- **TASK DESCRIPTION**: The answer must consist of every line in the data below that holds the word "sort".

※

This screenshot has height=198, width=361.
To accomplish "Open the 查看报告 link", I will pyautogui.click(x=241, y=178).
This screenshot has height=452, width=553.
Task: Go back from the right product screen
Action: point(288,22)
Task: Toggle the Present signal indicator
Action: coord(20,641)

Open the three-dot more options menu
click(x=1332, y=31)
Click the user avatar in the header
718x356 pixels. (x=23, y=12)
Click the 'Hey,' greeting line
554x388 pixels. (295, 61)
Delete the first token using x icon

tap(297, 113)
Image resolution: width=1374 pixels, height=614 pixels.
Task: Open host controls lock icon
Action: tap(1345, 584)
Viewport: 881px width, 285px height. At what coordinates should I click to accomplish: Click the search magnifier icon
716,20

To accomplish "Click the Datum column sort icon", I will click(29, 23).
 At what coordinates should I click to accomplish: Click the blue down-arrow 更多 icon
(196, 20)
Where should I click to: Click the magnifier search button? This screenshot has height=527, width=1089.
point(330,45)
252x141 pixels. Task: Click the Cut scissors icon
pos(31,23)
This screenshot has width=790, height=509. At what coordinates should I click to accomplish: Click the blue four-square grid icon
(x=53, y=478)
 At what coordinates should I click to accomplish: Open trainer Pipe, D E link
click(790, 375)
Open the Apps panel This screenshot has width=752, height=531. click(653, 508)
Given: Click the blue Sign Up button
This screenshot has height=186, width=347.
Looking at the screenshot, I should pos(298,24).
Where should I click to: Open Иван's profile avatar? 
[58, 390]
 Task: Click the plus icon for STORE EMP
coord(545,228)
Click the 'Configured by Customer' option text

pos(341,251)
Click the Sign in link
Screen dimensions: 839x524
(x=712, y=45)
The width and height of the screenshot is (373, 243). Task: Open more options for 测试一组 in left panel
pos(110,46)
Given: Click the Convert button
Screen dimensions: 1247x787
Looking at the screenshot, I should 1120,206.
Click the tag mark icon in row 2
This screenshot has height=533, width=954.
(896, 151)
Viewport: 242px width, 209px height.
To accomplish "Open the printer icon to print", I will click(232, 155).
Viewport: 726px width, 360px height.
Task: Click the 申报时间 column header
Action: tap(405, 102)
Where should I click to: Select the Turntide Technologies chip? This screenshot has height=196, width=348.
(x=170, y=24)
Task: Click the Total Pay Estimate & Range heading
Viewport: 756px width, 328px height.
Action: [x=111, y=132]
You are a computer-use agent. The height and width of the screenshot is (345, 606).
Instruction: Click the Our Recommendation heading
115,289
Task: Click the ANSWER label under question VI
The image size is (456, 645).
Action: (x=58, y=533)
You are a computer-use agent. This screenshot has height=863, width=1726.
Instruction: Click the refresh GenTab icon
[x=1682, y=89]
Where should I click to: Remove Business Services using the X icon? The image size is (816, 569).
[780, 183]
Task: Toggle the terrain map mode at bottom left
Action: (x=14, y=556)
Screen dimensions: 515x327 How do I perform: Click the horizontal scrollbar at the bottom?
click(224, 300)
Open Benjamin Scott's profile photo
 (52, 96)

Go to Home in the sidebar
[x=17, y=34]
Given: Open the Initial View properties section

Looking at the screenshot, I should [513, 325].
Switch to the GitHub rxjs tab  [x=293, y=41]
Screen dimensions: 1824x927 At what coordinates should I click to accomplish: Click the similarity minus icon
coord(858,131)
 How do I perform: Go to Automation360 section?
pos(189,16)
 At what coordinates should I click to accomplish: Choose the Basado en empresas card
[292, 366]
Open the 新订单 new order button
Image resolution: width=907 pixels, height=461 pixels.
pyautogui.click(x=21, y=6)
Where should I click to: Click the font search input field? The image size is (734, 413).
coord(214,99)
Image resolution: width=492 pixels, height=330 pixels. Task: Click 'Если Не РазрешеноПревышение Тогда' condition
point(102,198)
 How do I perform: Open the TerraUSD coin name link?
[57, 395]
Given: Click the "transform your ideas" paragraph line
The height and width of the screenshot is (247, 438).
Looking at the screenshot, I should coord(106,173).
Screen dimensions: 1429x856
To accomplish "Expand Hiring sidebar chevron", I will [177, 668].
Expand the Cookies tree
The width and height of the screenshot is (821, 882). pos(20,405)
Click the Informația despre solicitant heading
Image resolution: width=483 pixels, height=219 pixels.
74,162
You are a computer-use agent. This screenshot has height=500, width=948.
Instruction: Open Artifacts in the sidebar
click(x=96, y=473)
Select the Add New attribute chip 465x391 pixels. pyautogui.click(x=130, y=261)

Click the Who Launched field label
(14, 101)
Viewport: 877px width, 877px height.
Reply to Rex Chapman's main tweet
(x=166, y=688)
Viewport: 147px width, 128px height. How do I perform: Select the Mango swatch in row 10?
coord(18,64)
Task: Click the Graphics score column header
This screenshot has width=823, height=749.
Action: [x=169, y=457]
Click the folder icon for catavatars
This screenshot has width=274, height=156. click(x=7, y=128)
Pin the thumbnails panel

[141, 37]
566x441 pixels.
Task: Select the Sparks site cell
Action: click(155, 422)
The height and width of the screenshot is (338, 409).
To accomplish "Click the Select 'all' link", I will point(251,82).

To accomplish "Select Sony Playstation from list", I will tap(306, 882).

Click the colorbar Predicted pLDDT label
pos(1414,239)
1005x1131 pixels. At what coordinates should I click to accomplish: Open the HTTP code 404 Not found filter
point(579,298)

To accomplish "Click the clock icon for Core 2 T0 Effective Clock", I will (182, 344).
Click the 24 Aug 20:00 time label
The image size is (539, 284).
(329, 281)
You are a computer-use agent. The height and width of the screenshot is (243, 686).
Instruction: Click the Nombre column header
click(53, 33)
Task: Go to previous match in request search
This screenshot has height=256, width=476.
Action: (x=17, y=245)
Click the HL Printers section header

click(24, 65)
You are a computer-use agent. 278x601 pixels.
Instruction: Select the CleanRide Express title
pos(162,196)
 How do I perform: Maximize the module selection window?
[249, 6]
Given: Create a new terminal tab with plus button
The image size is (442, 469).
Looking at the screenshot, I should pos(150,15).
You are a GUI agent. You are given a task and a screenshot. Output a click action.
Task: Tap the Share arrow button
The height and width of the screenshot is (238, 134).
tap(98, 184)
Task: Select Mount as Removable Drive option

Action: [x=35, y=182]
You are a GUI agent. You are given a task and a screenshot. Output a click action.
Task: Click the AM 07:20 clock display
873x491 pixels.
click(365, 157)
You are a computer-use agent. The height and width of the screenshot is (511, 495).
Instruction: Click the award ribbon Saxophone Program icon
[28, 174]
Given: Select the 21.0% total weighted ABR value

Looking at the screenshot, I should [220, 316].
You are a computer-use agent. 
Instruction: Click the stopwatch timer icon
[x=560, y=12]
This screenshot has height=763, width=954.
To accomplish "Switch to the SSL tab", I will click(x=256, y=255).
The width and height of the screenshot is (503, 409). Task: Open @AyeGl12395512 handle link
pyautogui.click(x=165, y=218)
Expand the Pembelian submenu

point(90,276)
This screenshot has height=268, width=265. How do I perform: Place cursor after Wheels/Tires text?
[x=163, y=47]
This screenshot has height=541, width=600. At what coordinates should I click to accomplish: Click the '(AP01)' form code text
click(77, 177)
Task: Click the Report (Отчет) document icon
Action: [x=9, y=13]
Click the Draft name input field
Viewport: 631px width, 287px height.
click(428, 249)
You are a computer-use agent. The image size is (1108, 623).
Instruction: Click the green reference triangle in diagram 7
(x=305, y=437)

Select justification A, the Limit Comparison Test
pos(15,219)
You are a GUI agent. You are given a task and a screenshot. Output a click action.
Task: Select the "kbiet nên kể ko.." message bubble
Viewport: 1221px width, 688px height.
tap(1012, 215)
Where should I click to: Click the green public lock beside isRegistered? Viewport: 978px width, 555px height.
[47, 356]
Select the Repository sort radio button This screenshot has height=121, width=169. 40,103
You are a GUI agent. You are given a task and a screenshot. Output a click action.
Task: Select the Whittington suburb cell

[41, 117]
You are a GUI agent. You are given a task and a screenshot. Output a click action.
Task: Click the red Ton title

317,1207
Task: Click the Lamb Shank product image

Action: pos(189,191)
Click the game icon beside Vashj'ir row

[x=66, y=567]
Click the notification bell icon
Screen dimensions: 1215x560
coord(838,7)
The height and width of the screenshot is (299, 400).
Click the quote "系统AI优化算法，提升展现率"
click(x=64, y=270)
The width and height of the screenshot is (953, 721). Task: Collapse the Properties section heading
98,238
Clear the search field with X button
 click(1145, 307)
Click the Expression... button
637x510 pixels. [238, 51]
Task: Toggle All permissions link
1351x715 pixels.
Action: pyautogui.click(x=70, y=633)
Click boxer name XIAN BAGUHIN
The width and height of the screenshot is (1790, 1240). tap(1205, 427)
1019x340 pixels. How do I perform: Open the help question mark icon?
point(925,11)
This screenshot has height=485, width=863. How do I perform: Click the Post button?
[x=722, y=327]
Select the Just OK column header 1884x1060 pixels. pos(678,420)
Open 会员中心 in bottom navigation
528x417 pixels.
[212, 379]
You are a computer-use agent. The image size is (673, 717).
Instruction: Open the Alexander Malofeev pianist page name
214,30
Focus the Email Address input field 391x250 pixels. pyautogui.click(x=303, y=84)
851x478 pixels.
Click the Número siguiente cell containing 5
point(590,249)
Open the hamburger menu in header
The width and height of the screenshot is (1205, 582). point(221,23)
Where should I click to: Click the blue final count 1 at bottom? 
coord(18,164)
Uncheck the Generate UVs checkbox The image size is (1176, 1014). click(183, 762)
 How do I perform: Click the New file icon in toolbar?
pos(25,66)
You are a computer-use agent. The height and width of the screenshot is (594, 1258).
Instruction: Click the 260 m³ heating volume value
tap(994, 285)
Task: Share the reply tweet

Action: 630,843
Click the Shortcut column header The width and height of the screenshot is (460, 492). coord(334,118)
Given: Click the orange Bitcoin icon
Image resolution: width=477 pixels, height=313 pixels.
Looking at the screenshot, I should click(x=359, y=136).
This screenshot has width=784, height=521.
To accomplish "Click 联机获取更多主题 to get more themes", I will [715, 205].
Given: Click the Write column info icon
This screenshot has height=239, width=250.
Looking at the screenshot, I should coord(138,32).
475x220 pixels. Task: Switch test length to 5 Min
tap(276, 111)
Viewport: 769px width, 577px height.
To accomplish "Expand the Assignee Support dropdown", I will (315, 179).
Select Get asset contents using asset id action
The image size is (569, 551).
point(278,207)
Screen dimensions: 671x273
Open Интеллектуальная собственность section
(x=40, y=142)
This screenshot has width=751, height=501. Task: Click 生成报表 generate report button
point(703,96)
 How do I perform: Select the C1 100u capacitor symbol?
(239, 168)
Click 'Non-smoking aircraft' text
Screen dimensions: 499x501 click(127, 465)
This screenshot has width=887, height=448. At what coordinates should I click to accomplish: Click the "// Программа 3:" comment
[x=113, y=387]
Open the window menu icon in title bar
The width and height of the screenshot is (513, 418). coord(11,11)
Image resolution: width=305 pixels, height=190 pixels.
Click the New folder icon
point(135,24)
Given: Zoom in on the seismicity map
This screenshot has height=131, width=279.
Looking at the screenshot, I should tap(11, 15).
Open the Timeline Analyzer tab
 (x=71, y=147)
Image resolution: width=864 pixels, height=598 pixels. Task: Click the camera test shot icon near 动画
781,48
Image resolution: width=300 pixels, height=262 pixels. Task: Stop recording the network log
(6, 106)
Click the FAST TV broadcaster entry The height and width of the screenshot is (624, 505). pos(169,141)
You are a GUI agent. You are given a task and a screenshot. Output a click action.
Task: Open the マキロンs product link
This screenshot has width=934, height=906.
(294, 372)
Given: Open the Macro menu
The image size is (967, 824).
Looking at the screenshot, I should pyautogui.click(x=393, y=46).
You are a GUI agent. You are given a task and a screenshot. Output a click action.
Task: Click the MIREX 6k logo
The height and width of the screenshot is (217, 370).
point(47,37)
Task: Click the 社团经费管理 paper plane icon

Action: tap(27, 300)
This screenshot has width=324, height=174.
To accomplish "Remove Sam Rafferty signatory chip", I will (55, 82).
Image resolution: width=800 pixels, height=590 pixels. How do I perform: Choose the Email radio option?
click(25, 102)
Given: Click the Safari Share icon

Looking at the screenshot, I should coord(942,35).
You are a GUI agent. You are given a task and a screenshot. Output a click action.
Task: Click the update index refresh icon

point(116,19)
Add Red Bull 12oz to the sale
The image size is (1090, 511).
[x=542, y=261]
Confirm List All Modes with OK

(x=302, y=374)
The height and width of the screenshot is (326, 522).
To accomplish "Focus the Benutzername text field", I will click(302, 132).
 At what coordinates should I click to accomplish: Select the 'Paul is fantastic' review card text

※

- **ANSWER TO THE EXERCISE**:
To accomplish "Click the Datum column sort icon", I will click(29, 23).
Select the Repository sort radio button This screenshot has height=121, width=169. 40,103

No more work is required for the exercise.